ANDREW LEIGH, SHADOW ASSISTANT MINISTER FOR TREASURY AND CHARITIES: Good morning. My name is Andrew Leigh, the Shadow Assistant Minister for Treasury. As Warren Buffett once put it, it’s only when the tide goes out you discover who's been swimming naked. Labor has been warning about problems in the Australian economy for many years now. We've been talking about the low productivity problem, the fact that growth has slowed since the government came to office. We've been pointing out that business investment is now at its lowest level since the early 1990s recession. We've noted the slowdown in the rate at which new businesses are being created. Australia has seen a motza of mergers, but a scarcity of start ups. Labor has noted the problems in innovation in the Australian economy. We've pointed out that retail spending is in a bad way, that construction faces significant challenges, that business confidence has taken a whack.

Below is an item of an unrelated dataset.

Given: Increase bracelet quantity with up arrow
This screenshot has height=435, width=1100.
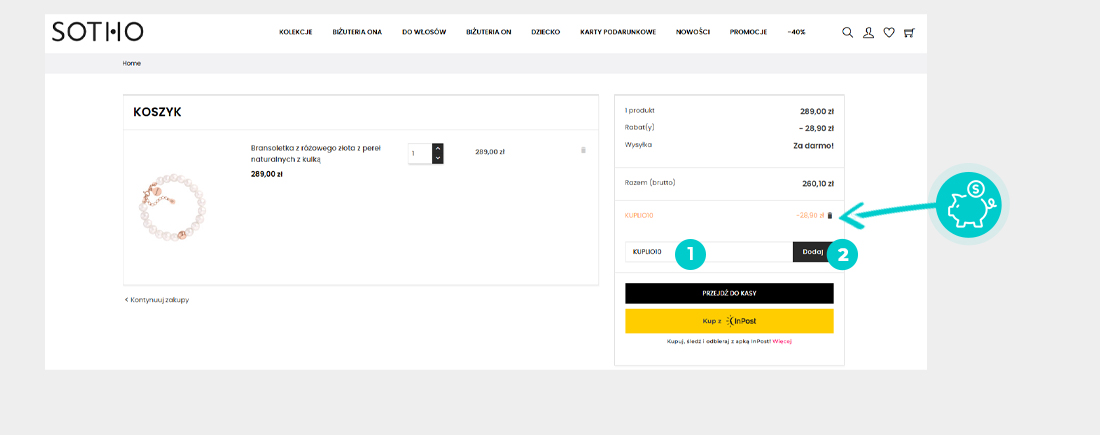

Throughout their nearly seven years in office, the government has done nothing to address these deep-seated structural problems. If anything, they've done harm. Think about the harm that was done to Australian households by the 2014 horror budget, or Scott Morrison's first plan when he became Treasurer of raising the GST to 15 per cent. Labor has been pointing out the need for greater incentives for business to invest for some time now. These were part of plans that we took to last year's election.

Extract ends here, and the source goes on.